I then entered the Gallery’s scaffolding and was quickly tasked with helping the restorers consolidate the fresco. They taught me how to check for holes behind the wall by knocking on it with my hands. With my left hand placed against the fresco, fingers spread wide, my right hand knocked firmly, creating a vibration and low-pitched sound that signaled a hazardous hole lay behind the wall. To fill it, we created a gateway with a tiny hand drill, injected alcohol to clean the hole, and finally filled it with mortar using a syringe. I was surprised to be handling tools more common to a doctor or construction worker.
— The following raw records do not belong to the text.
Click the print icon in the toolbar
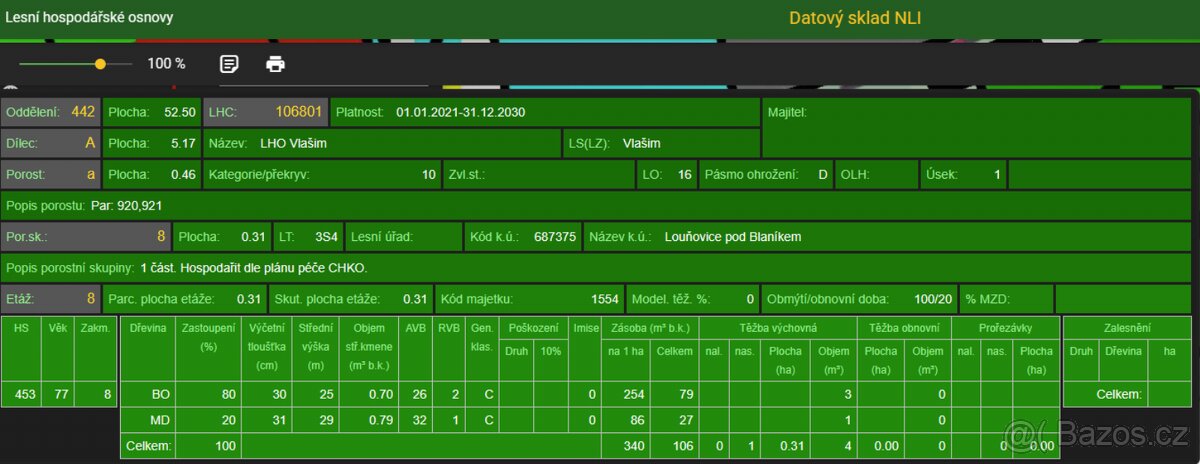This screenshot has height=464, width=1200. tap(275, 64)
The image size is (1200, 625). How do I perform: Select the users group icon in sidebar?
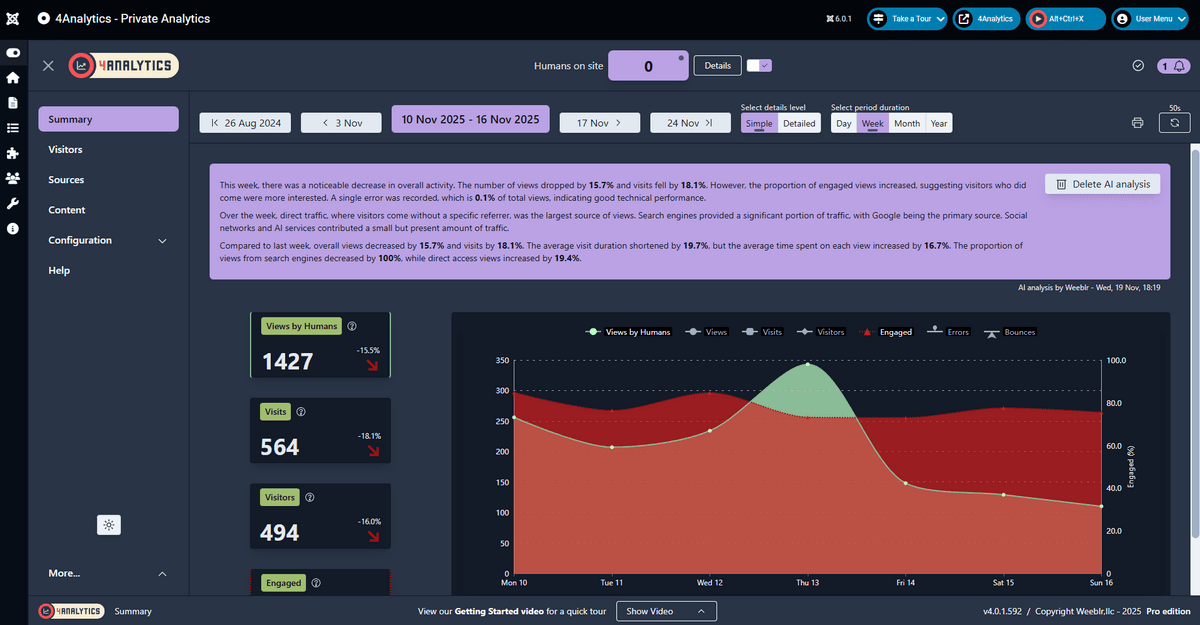pyautogui.click(x=13, y=177)
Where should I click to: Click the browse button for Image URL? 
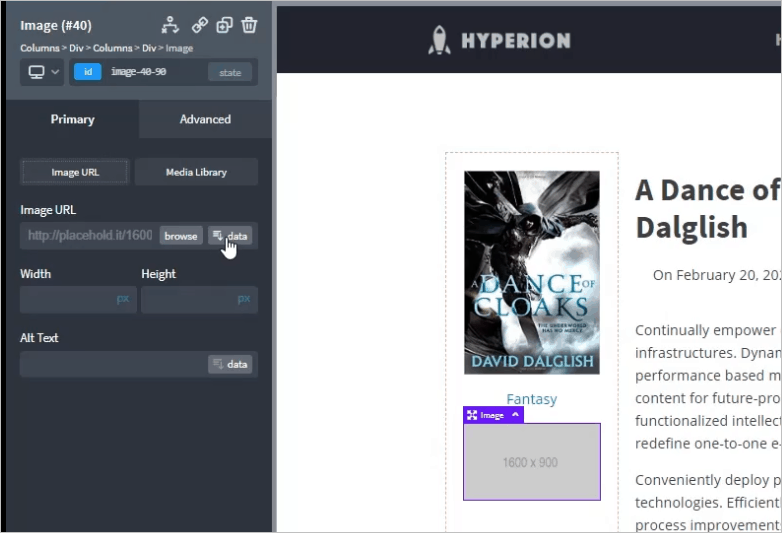pyautogui.click(x=181, y=236)
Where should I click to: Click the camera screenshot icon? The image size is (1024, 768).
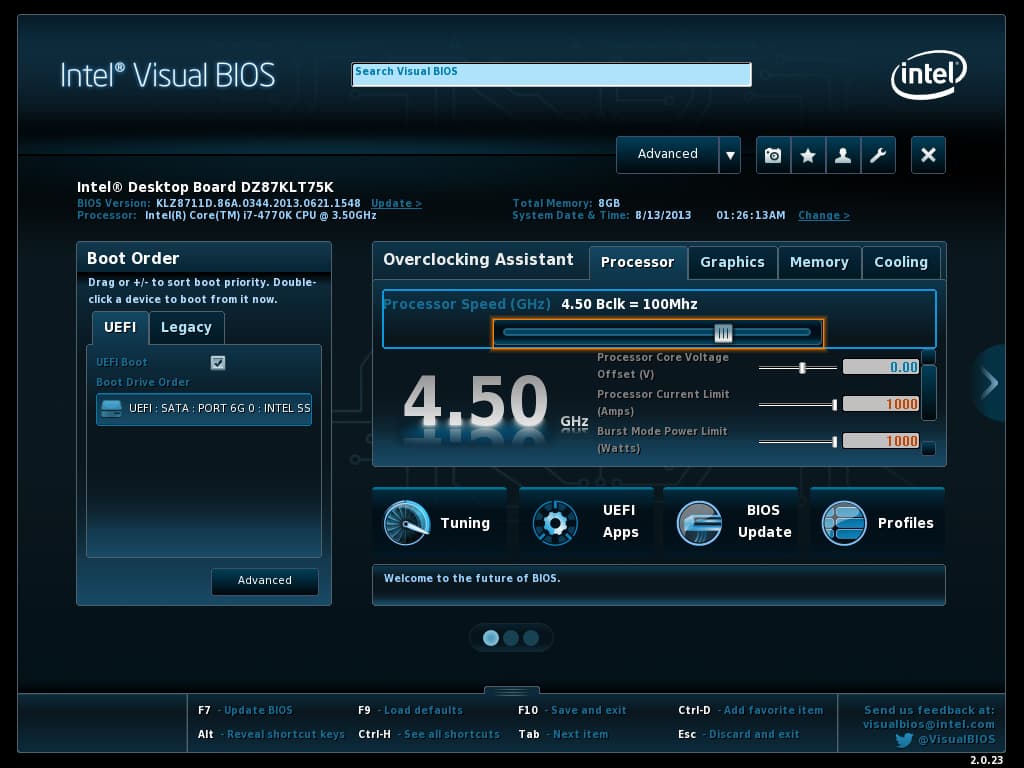tap(773, 155)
However, using this unexpected combination of tools and techniques was a key step, along with cleaning and retouching, in bringing Ignazio Danti’s maps back to their original state.
Next, I put aside the syringe and mortar to observe the restoration of a small canvas painting of Christ in the Garden of Gethsemane from 1648. Restorers Eugenio and Stefania took the canvas off of its frame and examined the damage from a previous restoration- an old patch attached to the canvas to fill a hole had left it warped. Additionally, the brown paint was cracked from age and old varnish left the image tinted a dark shade of yellow. Eugenio used glue to consolidate the cracks and then applied heat and suction to flatten it. We used scapulas to detach the old patch, and a mixture of ethanol and hydrox to remove the varnish. In just a matter of days, this almost four-hundred-year-old painting came back to life before my eyes.
Now most of my days are spent in the scaffolding of the Borgia Apartment, where a team of four restorers is working to clean the fifteenth-century ceilings painted by Pinturicchio and his team. Every morning, after exchanging cheek kisses and enjoyed the customary cup of espresso, I get started graphically recording the chips in the original paint using the computer program, AutoCad. This helps to document the restoration and also lets the restorers analyze patterns in paint chipping.
I will leave this experience in awe of the patience, reverence, and dedication constantly demonstrated by the Vatican’s restorers. Without them, these works of art might simply deteriorate and fade away. Thanks to The Patrons of the Arts and the restorer’s efforts, however, the Vatican Museums are able to keep these pieces alive and illuminate our world’s treasures for generations to come.